The more such detours became known, the more these backdoors were closed. That's why attackers now fall back on queries that don't lead directly to the target but use external data, hence Indirect Prompt Injections. In doing so, AI evaluates "unverified data from insecure sources", as the BSI puts it in a nutshell.

Such an input could look like this, for example: Go to my website http://beispiel.com, search it for descriptions of algorithms and create corresponding example programs for them.

For attacks, data is manipulated in external sources and unwanted instructions for LLMs are placed there, which are then accessed by means of a query in order to generate harmful results.
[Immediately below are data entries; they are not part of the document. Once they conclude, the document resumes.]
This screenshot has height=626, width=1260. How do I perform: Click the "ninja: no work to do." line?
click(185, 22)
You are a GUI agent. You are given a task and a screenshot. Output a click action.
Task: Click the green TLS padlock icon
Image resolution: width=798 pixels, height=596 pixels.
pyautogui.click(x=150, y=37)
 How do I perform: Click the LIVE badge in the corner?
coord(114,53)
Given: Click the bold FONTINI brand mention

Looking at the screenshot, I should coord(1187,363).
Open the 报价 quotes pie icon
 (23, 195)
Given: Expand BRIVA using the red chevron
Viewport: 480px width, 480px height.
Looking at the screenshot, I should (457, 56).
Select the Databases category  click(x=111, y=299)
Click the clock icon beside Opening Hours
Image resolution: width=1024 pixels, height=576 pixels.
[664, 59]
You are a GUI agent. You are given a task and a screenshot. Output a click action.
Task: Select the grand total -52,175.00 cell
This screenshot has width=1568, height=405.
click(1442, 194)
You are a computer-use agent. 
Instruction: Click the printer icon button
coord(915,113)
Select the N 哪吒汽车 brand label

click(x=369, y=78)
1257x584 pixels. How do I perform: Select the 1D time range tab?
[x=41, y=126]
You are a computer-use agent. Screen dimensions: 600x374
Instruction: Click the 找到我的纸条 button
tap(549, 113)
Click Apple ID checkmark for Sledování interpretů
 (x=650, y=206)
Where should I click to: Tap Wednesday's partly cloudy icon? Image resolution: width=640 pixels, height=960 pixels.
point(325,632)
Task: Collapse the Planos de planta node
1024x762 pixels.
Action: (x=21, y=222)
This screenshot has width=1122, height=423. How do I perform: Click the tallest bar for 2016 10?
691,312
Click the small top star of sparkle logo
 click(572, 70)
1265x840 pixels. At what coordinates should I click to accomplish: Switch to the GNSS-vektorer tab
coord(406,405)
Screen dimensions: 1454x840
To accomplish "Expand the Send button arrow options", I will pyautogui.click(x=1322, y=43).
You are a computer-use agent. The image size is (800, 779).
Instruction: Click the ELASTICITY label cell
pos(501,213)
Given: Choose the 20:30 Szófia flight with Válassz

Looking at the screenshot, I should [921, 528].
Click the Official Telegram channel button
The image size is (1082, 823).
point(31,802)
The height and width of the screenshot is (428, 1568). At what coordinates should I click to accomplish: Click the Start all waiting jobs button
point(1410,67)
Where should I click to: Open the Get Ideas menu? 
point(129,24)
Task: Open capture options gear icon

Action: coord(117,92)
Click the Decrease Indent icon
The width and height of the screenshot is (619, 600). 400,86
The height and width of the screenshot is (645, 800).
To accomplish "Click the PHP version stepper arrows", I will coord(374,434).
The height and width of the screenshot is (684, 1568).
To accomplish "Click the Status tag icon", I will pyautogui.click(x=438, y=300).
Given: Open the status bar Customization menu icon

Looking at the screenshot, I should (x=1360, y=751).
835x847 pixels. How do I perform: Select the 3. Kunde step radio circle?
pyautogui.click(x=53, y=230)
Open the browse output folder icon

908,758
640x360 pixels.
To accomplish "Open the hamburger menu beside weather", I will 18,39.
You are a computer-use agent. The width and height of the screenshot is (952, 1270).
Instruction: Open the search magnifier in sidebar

Attackers can thus specifically manipulate the behaviour of LLMs. "The potentially malicious commands can be coded or hidden and may not be recognizable to users," warns the BSI. This is not without reason, as the office shows: "In simple cases, this could be, for example, a text on a web page with font size zero or a hidden text in the transcript of a video". In addition, instructions could be obfuscated "so that they continue to be easily interpreted by LLMs, but are difficult to read by humans".

Users have little chance

The danger is made even more complex by the constantly increasing functionality of AI systems. "For example, it is now possible for chatbots to use plug-ins to automatically evaluate internet pages or documents and to access programming environments or email inboxes," explains the Federal Office.

The BSI therefore advises caution when using LLM systems, because it is virtually impossible for users to detect such manipulations. There is not much users can do about it: "Since this is an intrinsic vulnerability of the current technology, attacks of this kind are fundamentally difficult to prevent," writes the BSI in its report. And further: "Currently, no reliable and sustainably secure mitigation measure is known that does not also significantly limit functionality".

The BSI has already addressed such attack vectors in its position paper "Large AI Language Models - Opportunities and Risks for Industry and Authorities".